The proposal of estudio veintidós organized the space of the Emptied House into three gabled pavilions arranged around a central courtyard and connected by the existing walls, upon which they are assembled, creating a different stepped effect on each façade. Each volume features a skylight linked to the attic space, with the third taking the form of a hollow tower that serves as a viewpoint overlooking the landscape and reflecting the nearby Romanesque church and bell tower.
The living space creates a visual connection between the interior and exterior through a large opening in the rammed earth wall, clad with lime mortar and extended to the new clay block façades, thus establishing a continuity between the existing and the new. The new building consists of a mixed structure of concrete, wood, and steel that works in conjunction with the original walls.

Emptied House by estudio veintidós. Photograph by estudio veintidós.
Project description by estudio veintidós
Located in a small village in the Riaza Mountains of Segovia, the dwelling is inserted into the remains of an old stable made of rough stone and rammed earth, whose roofs and interior partitions were in a severe state of ruin. After emptying the built volume, the project adopts the pre-existing envelope as a foundation and limit, renouncing the reproduction of the original total occupation to instead release a central space intended to articulate the new domestic life. This void, where a small pool is located over the trace of an old water trough, guarantees outdoor space, light, and air, even in a future where the adjacent plots to the west and south might be built upon.
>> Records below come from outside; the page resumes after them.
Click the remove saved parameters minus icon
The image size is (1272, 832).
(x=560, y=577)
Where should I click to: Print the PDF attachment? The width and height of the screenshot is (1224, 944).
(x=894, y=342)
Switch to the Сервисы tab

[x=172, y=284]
The spatial strategy of the project is limited to the emptying and consolidation of that same void, configuring it as a courtyard—an interior landscape that seeks the sky through its openings.
The new architecture is organized around the courtyard with three gabled pavilions, articulated with each other by skylights, and generating a new open-air hallway from the street that provides access to the first wing where the living room is located. The new volumes are assembled over the existing walls, generating setbacks that vary on each facade and allow the new internal layout to be recognized from the outside. Each pavilion concludes in a skylight linked to the under-roof spaces, with the third being a hollow tower that serves as a viewpoint of the landscape, acting as a reflection of the nearby belfry of a Romanesque church.
The new courtyard is surrounded by a permeable ambulatory with large-scale joinery that distributes access to the rooms and, via retractable stairs, to the under-roof spaces. The living room creates a cross-view between the exterior landscape and the interior courtyard through a large opening made in the rammed earth wall, which, for its preservation, is coated with lime mortar in the most deteriorated areas. The project builds a material code based on continuity between the existing and the new: the stone and rammed earth walls are consolidated through the use of lime applied with a pointing technique characteristic of the area, which extends to the new thermal clay facades, generating a homogeneous surface. The difference between eras is perceived through strata rather than discontinuities, by means of the application technique of the same material.
The new architecture is erected through a mixed structure of concrete, wood, and steel, designed to work jointly with the preserved walls, allowing for the correction of differential settlements, leaning, and loss of material in the most eroded areas. The project seeks to enhance, through its spaces, the relationship of the home with nature, climatic phenomena—sun, rain, snow, extreme temperatures—as well as sensory aspects—silence, light pollution reduction, air quality. A bioclimatic system is developed through passive strategies such as the use of a radiant floor in contact with the ground, the continuity of the interior insulating envelope, rainwater harvesting, the chimney effect of the double height of the bedroom wings with the open courtyard, etc. Simultaneously, the longitudinal pool acts as a hygrothermal moderator, softening the microclimate of the outdoor space and providing a domestic atmosphere linked to the seasonal rhythms of the place.
The house acts as an observation device on the edges of an emptied territory, reinterpreting the ruins of a rural construction through new openings and elevated viewpoints oriented toward the mountain landscape, building a seasonal refuge.